Let $T$ be a closed (possibly unbounded) operator on a Hilbert space $\mathcal{H}$ and $P$ be a projection on $\mathcal{H}$. Do we have the range projection $r(TP)\downarrow 0$ as $P\downarrow 0$?

Answer 1

If $T$ is bounded. Then T is a linear combination of 4 unitary operators (see Page 209, Reed, Simon, Vol1 of Methods of mathematical physics. Functional analysis). Now, we consider unitary operator $U$. It is easy to see that $r(UP) = UP U^*$, which decreasing to $0$ as $P\downarrow 0$. So, $r(TP)\downarrow 0$ as $P\downarrow 0$.

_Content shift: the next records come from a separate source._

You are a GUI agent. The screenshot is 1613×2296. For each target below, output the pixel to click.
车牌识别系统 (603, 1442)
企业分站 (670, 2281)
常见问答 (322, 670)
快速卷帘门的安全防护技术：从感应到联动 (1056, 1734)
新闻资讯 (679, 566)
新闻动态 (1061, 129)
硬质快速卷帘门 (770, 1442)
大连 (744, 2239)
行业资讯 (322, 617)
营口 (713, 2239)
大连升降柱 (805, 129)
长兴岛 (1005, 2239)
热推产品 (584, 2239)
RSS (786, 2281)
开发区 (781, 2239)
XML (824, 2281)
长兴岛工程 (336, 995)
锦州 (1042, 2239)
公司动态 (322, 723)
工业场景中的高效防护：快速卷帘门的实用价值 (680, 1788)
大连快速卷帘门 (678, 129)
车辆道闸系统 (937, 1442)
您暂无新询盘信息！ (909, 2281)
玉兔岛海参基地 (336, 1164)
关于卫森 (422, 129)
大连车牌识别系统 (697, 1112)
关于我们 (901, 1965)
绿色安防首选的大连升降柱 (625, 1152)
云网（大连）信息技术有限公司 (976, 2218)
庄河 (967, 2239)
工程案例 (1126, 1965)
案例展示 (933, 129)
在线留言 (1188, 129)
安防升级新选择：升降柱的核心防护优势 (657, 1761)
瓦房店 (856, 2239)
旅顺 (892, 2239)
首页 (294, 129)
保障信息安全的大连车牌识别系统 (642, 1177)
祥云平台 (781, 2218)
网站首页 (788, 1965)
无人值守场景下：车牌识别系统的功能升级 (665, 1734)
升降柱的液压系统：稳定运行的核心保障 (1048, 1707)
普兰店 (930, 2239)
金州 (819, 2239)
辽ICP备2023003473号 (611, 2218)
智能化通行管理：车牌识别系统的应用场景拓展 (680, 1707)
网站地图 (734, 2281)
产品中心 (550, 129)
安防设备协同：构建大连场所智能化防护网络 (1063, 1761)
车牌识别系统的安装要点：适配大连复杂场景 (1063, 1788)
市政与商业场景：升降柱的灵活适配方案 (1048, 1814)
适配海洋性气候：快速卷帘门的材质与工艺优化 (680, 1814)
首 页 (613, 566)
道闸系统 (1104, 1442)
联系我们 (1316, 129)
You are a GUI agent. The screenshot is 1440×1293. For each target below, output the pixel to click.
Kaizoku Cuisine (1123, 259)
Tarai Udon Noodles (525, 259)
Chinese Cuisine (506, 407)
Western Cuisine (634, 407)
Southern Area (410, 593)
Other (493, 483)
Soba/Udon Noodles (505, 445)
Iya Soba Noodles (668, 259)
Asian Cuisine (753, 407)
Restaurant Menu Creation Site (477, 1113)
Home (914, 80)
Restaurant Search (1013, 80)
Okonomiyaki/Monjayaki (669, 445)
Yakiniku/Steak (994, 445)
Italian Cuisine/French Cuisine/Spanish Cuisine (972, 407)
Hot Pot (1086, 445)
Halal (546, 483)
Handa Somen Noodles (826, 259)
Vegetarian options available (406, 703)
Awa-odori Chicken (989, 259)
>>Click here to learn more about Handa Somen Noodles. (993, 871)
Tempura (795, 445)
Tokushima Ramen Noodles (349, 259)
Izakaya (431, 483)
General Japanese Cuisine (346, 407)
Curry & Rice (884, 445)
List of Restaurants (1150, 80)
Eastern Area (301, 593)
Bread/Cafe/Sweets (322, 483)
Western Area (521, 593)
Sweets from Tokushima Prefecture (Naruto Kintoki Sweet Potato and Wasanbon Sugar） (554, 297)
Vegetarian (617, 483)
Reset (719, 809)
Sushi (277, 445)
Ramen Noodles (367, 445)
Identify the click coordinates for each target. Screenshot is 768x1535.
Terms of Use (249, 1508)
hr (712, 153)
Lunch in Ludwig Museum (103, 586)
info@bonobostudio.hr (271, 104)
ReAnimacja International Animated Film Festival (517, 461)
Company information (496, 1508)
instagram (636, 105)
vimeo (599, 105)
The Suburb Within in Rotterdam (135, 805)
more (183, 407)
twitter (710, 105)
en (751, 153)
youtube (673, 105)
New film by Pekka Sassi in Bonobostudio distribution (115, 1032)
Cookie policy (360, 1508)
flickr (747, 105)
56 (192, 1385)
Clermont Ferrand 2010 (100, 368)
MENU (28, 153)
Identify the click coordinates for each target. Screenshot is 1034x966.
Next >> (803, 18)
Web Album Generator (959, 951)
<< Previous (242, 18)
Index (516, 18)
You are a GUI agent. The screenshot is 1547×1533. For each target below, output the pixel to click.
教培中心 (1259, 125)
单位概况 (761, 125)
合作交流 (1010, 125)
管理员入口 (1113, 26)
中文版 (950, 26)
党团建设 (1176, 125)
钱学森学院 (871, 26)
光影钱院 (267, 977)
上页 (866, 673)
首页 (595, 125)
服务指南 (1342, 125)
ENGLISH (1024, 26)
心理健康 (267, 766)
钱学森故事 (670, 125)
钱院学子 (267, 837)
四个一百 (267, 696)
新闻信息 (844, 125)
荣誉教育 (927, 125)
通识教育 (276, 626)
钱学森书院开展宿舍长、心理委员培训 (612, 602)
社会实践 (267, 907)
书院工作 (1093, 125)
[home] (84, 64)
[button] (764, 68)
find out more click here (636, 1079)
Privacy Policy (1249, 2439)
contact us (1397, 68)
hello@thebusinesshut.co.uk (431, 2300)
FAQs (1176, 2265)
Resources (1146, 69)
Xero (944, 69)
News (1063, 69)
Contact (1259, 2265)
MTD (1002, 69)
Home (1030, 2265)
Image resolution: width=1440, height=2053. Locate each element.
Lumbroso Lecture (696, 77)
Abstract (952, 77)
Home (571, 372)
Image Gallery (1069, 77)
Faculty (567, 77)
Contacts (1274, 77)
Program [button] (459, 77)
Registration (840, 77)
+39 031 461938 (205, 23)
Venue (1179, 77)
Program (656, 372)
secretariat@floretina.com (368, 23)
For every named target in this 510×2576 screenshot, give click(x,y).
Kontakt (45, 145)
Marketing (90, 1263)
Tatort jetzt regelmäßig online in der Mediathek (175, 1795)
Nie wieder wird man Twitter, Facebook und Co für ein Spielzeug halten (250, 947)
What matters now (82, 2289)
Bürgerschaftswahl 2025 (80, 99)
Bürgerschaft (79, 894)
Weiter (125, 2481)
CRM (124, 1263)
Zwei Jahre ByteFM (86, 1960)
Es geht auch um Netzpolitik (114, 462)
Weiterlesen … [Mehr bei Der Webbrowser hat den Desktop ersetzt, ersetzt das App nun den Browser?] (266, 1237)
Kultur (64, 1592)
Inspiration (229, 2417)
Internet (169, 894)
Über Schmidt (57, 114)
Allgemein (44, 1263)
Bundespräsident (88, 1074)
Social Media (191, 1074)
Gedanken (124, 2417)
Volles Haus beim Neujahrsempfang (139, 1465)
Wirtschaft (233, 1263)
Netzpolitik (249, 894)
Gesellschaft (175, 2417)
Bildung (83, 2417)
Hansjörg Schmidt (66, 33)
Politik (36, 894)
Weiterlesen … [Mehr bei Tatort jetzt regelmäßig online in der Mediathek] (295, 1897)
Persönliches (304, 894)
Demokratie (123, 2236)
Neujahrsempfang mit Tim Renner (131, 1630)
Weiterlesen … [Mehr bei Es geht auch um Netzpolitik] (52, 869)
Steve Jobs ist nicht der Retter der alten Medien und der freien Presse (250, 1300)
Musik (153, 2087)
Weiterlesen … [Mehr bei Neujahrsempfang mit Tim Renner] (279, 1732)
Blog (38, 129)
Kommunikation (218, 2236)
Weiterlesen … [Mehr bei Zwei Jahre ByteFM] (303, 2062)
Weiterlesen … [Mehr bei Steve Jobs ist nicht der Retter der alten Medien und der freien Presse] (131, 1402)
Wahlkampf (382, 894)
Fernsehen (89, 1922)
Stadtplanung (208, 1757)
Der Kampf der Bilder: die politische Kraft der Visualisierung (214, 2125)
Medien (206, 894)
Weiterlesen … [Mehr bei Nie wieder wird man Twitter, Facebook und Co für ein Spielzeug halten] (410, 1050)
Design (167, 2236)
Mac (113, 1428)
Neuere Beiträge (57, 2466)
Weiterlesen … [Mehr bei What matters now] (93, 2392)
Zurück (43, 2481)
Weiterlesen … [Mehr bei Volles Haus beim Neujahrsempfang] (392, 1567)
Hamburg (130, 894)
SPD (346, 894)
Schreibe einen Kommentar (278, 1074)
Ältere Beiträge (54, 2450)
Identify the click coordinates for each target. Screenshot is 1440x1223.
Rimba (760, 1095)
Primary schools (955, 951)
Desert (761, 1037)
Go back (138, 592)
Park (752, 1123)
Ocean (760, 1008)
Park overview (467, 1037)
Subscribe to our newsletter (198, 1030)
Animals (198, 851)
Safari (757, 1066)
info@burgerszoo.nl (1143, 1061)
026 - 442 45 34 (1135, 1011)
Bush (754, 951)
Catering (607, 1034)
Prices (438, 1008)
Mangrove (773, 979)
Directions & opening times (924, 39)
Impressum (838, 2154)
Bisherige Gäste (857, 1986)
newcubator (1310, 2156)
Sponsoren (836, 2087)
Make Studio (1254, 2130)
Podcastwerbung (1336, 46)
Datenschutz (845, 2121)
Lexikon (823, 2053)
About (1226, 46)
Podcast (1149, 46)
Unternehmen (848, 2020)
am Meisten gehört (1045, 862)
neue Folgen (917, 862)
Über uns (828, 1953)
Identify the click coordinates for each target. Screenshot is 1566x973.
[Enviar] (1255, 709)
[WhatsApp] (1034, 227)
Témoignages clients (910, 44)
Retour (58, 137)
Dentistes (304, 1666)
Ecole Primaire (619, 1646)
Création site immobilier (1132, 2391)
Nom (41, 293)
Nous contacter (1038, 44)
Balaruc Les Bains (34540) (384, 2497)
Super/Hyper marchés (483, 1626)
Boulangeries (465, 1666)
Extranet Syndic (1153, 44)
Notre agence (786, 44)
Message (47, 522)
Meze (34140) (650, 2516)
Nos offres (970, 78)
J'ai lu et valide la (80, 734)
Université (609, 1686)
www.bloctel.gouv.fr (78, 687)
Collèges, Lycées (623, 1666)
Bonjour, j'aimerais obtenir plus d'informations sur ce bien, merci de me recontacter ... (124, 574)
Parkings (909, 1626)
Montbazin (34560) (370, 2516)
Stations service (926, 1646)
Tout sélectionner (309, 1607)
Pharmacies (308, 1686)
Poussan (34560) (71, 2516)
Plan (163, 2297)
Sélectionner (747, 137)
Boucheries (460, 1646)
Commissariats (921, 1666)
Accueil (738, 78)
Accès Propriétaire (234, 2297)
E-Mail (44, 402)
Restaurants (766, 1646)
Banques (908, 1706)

Now, if $T$ is unbounded. Note that $r(E^{|T|}[n,\infty)|T|) \ge r(E^{|T|}[n,\infty)|T|P)$, we have \begin{align*} \langle r(|T| P)x,x\rangle &= \langle r(E^{|T|}[0,n)|T| P)x,x\rangle + \langle r(E^{|T|}[n,\infty)|T| P)x,x\rangle\\ &\le \langle r(E^{|T|}[0,n)|T| P)x,x\rangle + \langle r(E^{|T|}[n,\infty)|T|)x,x\rangle.\end{align*} When $n$ is large enough, the right hand side is decreasing to $0$ if $E^{|T|}[n,\infty)\downarrow 0$(I know a very large amount of operators satisfying this property). Also, for every $n$, $r(E^{|T|}[0,n)|T| P) \downarrow 0$ as $P\downarrow 0$. So, $r(|T|P)\downarrow 0$ and therefore, $r(TP)\downarrow 0$.